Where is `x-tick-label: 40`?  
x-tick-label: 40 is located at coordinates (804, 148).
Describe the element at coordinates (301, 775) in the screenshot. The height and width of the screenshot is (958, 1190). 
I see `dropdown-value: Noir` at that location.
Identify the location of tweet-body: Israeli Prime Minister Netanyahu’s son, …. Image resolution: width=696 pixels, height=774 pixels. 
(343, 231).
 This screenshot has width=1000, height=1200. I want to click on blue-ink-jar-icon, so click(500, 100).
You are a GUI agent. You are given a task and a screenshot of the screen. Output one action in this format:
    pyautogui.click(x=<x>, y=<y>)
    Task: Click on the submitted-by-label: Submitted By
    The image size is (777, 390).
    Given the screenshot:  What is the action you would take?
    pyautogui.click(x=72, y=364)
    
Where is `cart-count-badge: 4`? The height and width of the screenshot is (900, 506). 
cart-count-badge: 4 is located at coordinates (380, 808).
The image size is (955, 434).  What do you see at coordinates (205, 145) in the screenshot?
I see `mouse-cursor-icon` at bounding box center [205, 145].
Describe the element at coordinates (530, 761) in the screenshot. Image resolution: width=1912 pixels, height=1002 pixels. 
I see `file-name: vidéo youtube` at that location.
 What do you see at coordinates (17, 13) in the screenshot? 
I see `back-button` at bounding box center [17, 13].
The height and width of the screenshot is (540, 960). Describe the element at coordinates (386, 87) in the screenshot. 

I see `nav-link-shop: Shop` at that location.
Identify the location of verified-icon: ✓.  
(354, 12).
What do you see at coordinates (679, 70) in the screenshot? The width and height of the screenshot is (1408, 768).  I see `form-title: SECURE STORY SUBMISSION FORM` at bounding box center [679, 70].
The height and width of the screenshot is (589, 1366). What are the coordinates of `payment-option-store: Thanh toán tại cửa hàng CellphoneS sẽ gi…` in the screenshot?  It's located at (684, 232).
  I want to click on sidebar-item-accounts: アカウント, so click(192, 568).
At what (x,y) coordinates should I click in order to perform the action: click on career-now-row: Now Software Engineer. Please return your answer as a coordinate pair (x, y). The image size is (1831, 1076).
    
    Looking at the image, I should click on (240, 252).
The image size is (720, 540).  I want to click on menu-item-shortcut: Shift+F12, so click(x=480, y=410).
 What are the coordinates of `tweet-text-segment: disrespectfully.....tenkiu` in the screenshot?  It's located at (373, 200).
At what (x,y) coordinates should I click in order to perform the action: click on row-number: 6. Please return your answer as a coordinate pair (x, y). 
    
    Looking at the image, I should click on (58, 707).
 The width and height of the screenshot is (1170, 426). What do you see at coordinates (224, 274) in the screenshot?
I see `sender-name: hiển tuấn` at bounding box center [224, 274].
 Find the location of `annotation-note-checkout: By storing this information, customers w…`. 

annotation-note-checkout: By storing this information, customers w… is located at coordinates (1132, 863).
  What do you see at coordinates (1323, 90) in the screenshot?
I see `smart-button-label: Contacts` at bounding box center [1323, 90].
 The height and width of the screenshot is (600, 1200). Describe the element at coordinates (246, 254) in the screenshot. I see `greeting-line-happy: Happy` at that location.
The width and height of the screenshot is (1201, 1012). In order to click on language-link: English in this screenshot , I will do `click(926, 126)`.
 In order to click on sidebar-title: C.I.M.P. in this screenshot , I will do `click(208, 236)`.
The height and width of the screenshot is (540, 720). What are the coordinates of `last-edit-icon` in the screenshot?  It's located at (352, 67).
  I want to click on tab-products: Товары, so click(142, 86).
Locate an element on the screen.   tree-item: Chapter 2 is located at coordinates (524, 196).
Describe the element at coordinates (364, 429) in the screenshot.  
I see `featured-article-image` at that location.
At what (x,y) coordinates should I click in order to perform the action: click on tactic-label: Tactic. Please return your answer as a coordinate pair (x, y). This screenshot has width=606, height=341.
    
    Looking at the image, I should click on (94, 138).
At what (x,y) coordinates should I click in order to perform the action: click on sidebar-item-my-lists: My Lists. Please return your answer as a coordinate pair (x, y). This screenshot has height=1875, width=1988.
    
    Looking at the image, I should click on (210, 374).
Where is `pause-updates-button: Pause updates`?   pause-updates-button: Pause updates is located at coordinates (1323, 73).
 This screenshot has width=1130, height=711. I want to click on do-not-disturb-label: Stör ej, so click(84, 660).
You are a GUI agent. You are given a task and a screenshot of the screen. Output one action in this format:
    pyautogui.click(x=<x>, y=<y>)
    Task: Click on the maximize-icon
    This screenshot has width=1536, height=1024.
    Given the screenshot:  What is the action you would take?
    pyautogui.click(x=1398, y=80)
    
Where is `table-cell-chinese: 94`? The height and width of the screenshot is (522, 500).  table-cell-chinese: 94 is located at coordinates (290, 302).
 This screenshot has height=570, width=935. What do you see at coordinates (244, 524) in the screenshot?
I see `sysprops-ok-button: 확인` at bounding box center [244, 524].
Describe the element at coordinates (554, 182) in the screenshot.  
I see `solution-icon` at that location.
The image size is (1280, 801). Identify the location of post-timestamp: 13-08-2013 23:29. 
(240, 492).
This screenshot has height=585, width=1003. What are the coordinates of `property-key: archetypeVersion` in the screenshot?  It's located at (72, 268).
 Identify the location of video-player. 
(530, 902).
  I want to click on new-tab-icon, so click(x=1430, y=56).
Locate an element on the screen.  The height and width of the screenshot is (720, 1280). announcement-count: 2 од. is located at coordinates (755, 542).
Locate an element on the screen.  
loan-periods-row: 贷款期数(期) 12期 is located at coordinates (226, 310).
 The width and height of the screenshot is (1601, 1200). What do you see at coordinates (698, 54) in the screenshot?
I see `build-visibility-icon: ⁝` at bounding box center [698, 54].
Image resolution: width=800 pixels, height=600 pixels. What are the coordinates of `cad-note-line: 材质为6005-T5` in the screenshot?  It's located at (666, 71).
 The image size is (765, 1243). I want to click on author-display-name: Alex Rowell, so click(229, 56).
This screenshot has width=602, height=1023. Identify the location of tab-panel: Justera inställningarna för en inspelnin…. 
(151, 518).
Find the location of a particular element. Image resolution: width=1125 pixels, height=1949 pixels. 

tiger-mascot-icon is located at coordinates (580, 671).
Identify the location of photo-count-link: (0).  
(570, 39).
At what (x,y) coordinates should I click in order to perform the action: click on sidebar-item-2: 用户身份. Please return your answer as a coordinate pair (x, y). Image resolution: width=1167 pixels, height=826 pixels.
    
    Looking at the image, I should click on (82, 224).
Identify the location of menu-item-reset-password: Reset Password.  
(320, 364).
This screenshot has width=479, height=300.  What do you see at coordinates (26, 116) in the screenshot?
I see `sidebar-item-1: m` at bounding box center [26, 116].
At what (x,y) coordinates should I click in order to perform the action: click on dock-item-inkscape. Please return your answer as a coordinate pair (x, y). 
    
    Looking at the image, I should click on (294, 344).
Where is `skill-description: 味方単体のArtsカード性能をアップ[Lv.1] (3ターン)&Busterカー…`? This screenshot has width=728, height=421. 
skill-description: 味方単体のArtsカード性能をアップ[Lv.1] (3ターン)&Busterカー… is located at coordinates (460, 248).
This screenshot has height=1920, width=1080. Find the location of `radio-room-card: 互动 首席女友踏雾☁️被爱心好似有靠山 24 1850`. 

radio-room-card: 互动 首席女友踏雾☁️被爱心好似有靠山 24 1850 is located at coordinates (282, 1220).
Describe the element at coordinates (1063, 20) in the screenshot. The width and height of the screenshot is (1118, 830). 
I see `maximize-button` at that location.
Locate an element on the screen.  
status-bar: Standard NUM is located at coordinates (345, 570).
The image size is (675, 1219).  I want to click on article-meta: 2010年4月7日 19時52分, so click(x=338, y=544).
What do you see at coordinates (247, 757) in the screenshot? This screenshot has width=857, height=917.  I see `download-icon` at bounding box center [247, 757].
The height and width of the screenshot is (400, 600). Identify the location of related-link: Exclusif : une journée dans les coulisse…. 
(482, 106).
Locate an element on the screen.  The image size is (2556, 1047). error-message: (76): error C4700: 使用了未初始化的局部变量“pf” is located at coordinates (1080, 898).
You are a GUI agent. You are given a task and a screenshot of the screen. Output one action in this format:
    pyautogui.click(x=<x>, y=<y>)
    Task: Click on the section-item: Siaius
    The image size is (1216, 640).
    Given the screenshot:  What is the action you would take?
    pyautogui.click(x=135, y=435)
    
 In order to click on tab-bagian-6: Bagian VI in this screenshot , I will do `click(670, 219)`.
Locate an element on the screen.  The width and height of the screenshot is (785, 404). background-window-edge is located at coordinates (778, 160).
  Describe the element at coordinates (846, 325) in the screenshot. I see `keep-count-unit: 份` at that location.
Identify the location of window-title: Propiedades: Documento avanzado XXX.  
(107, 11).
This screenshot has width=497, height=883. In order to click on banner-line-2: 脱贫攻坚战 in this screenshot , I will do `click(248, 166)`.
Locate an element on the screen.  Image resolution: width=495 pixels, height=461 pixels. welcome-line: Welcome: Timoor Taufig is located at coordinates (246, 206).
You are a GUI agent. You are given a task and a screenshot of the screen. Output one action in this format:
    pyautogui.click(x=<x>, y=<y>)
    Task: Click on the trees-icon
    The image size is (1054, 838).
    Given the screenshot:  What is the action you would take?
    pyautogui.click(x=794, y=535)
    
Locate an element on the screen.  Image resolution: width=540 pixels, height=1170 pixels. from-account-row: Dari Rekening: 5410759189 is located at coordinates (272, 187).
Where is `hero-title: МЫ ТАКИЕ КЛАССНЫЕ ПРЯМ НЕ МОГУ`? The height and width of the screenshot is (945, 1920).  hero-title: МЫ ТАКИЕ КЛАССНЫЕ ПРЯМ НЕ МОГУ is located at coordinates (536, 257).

____________________

Problem requirements:
Format the lines from the line containing "pixels, height=826 pixels." through the line containing "center [26, 116].", both included, as a JSON list of strings with one string per line and blank lines omitted.

Solution to this problem:
[
  "At what (x,y) coordinates should I click in order to perform the action: click on sidebar-item-2: 用户身份. Please return your answer as a coordinate pair (x, y). Image resolution: width=1167 pixels, height=826 pixels.",
  "    Looking at the image, I should click on (82, 224).",
  "Identify the location of menu-item-reset-password: Reset Password.  ",
  "(320, 364).",
  "This screenshot has width=479, height=300.  What do you see at coordinates (26, 116) in the screenshot?",
  "I see `sidebar-item-1: m` at bounding box center [26, 116]."
]